Nella nota, i vescovi fanno anche riferimento al Giubileo e al suo tema “Pellegrini di speranza“: “Il tema della speranza provoca in modo speciale il mondo dell’educazione e della scuola, luoghi in cui prendono forma le coscienze e gli orientamenti di vita e si pongono le basi delle future responsabilità”.

Quindi, ancora la Cei definisce gli insegnanti di religione dei “Testimoni di speranza”, perché “uniscono alla competenza professionale l’attenzione ai singoli alunni e alle loro domande più profonde”.

Il timore della Cei è che l’involuzione di adesioni all’ora settimanale di religione cattolica possa continuare anche nel prossimo anno scolastico: un processo favorito anche dalla crescita numerica di alunni stranieri, tra i quali figurano molti non cattolici, a differenza invece degli allievi italiani che continuano a ridursi a ritmo di oltre 100 mila l’anno.

Il calo di alunni che si avvalgono della religione a scuola, come abbiamo avuto modo di scrivere esattamente un anno fa, si evidenza soprattutto negli istituti superiori dei grandi centri cittadini del Nord: la media nazionale di diniego allo svolgimento della religione cattolica (che non è catechesi, ha sottolineato più volte lo Snadir) si aggira infatti sul 15 per cento (cresce di anno in anno, basti pensare che nel 2010 stava sotto il 10 per cento), un dato per i vescovi preoccupante poichè corrisponde ad oltre un milione di allievi che quando c’è religione escono dall’aula.

Il record per la scuola secondaria, soprattutto dei licei artistici dove quasi 3 studenti su 10 dicono ‘no’, appartiene a Torre Pellice, in provincia di Torino, dove si arriva a sfiorare il 90 per cento di studenti che non si avvalgono delle lezioni di religione e svolgono un’ora a settimana su contenuti di materie “alternative”.

A ben vedere, quello di Torre Pellice è un dato che si giustifica per la nota presenza in quella zona piemontese di minoranze di altre etnie o di altre religioni nel territorio, ma soprattutto della sede storica della comunità valdese. Poi va anche detto che al Nord l’alta presenza di cittadini immigrati contribuisce a tutto questo: non a caso, in Lombardia più di un alunno su cinque si avvale della possibilità di non seguire la religione cattolica a scuola.

Ma il disinteresse per la religione si riscontra pure in territori di Centro-Sud. Una località, in particolare: si tratta di Comiso, nel Ragusano, dove molti dei 30 mila abitanti credono in Maometto e non in Dio.

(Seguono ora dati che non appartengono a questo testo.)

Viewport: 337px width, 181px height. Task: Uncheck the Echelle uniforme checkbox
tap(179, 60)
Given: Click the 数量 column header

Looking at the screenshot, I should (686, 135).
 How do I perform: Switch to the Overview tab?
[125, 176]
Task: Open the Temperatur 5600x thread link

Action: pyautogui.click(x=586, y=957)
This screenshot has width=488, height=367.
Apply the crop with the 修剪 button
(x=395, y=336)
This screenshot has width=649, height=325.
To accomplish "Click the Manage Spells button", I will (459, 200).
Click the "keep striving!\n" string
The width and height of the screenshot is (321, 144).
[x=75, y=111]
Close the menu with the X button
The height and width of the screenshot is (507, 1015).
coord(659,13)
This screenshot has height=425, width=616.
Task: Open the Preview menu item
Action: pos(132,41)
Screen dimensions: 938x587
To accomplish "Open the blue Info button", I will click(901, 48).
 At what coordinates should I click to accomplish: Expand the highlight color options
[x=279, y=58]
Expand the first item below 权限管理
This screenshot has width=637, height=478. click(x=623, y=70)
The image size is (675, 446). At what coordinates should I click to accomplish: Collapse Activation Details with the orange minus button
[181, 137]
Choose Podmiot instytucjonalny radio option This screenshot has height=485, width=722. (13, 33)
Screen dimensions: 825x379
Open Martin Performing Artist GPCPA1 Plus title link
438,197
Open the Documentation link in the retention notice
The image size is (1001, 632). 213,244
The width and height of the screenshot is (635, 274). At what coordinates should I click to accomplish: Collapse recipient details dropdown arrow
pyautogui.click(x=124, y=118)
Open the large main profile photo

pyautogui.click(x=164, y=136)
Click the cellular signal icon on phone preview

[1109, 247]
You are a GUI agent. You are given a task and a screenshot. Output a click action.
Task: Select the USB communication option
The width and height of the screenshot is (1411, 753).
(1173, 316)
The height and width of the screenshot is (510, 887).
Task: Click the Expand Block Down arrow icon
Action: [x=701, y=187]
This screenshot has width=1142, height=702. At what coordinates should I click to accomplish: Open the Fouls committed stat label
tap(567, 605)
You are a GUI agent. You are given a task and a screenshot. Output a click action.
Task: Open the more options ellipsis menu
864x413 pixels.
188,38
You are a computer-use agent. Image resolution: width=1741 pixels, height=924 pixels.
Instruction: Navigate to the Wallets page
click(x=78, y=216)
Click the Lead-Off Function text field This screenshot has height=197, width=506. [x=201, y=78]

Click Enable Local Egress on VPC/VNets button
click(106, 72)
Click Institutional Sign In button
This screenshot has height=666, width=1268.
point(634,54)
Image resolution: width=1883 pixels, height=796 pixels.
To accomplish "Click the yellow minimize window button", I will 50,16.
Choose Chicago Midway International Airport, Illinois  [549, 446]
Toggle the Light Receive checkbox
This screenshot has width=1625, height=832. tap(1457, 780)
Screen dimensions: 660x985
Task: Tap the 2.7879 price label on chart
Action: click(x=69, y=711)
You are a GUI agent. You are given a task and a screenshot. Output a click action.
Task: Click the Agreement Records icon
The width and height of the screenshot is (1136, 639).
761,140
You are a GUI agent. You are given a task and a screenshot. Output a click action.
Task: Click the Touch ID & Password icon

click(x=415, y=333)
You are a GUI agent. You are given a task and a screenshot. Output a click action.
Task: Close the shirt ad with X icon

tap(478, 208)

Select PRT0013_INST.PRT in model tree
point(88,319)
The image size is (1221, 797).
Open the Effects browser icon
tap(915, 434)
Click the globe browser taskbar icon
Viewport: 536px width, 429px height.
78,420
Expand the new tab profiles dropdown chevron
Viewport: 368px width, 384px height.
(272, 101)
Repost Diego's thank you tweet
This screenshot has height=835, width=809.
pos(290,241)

Si arriva al punto, almeno secondo il sito www.riforma.it, la scuola dell’Infanzia di Comiso detiene ben l’87,5 per cento di alunni che non si avvalgono dell’insegnamento della religione cattolica. È significativo che nella scuola dell’Infanzia Idria, su 48 bambini iscritti, addirittura 40 non sono di origine italiana: si tratta infatti di bimbi con genitori e nonni di origine musulmana. È il dato più alto in Italia a livello di scuola dell’Infanzia.